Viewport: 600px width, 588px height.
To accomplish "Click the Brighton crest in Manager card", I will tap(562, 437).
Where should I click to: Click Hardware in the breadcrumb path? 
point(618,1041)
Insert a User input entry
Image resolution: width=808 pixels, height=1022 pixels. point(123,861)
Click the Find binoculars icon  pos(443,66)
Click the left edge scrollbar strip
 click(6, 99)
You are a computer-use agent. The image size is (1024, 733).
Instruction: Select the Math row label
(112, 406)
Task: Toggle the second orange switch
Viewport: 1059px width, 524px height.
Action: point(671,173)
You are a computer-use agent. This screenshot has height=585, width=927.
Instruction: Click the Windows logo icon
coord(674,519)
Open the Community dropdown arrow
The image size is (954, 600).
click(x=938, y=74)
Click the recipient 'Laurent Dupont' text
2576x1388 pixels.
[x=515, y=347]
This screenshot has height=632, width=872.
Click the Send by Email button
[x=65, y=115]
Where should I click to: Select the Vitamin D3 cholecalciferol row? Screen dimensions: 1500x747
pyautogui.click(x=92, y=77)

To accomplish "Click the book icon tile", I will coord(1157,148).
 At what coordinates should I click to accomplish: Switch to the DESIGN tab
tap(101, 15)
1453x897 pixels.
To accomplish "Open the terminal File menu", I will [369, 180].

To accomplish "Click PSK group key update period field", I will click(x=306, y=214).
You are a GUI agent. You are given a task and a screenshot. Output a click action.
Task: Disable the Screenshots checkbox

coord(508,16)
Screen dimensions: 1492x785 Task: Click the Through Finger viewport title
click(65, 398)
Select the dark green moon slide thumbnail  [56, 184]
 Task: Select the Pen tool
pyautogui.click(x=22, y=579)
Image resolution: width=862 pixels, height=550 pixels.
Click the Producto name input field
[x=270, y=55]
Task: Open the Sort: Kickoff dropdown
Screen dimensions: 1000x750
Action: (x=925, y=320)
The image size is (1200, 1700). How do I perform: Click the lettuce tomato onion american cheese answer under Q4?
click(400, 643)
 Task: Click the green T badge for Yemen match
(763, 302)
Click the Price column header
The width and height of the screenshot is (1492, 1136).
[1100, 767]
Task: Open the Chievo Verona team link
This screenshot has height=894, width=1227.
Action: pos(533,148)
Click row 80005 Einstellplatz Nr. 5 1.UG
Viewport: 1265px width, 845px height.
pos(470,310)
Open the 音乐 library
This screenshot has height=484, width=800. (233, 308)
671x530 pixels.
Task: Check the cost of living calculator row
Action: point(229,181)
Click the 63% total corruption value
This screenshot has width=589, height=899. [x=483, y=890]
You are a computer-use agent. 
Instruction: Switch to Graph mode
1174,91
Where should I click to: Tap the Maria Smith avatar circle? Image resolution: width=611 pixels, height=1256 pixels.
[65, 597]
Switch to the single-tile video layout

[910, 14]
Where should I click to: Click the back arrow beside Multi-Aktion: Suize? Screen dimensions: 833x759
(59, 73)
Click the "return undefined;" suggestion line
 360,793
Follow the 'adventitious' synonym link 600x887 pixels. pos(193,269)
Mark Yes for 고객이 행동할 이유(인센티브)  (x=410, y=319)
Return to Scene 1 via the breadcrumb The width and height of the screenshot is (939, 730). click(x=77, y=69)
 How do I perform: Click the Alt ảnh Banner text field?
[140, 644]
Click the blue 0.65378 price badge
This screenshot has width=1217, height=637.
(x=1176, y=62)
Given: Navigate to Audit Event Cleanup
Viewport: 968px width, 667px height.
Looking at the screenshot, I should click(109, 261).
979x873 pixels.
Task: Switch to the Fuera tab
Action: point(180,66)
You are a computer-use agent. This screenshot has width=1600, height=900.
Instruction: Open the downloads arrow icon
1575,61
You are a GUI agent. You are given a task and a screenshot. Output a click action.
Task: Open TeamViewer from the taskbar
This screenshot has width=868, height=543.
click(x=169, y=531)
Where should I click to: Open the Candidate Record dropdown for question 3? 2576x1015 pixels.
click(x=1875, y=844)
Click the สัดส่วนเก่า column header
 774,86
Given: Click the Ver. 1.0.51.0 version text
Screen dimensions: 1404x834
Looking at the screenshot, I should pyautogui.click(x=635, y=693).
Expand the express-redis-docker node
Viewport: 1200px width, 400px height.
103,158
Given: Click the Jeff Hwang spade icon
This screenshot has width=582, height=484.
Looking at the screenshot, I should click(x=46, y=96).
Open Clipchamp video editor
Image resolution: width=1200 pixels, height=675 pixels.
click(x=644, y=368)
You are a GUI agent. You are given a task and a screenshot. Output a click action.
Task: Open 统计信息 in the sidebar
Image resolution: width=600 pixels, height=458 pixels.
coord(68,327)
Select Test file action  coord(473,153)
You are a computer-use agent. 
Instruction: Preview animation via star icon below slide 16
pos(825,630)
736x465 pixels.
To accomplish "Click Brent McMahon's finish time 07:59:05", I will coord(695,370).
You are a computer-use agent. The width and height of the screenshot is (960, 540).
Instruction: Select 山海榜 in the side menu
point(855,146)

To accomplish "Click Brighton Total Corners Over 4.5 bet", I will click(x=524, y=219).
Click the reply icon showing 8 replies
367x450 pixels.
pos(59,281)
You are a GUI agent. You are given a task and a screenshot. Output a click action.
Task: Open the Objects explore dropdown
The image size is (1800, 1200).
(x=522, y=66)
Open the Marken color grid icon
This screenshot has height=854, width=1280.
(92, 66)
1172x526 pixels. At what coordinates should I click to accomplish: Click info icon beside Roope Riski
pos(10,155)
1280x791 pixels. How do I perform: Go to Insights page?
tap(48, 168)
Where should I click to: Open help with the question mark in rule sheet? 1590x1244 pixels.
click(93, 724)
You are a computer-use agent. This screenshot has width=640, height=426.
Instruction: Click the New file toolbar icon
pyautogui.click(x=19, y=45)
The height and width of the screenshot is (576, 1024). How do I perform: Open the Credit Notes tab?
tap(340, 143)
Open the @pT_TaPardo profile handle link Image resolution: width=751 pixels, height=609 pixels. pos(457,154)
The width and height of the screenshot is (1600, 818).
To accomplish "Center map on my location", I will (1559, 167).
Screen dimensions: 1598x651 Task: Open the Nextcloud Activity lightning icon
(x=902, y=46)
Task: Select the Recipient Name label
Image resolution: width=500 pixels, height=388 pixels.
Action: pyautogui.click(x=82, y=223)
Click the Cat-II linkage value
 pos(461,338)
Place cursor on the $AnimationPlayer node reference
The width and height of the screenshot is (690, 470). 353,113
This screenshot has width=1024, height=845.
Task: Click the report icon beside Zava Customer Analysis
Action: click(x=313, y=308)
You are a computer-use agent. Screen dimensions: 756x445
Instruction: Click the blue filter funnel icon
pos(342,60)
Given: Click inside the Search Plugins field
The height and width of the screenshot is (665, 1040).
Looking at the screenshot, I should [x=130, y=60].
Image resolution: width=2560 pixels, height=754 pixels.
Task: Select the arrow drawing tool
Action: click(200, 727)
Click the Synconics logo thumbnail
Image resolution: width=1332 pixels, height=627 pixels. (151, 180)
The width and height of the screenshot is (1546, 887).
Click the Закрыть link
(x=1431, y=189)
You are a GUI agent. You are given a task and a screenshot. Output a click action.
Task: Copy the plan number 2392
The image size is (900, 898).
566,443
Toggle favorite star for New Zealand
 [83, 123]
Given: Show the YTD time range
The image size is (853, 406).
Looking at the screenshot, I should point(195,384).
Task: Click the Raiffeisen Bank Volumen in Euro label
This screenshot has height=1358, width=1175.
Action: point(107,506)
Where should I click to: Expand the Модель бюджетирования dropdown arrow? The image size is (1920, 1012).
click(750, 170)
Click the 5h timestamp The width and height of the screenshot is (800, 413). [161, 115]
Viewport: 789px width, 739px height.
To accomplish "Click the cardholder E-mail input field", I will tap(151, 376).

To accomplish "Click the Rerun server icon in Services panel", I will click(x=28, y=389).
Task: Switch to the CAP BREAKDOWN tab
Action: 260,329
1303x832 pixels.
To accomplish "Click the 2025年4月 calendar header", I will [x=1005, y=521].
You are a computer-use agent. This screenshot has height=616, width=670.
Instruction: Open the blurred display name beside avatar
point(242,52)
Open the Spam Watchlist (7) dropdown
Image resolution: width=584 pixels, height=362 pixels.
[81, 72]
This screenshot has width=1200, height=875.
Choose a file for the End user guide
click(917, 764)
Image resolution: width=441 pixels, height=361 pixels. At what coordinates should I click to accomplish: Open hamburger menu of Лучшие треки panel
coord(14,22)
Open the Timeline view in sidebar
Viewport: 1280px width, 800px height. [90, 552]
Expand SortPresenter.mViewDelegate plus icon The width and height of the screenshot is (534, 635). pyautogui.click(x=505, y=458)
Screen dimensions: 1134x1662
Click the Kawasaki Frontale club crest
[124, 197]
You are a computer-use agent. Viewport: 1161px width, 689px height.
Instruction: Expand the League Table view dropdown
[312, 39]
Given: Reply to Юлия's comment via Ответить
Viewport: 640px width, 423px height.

• Requirement
Among the records above, a stretch begins at the line containing "Instruction: Click the blue" and ends at the line containing "Given: Click inside the Search Plugins field". Restate that stretch word for word, and nothing else.

• Reply
Instruction: Click the blue filter funnel icon
pos(342,60)
Given: Click inside the Search Plugins field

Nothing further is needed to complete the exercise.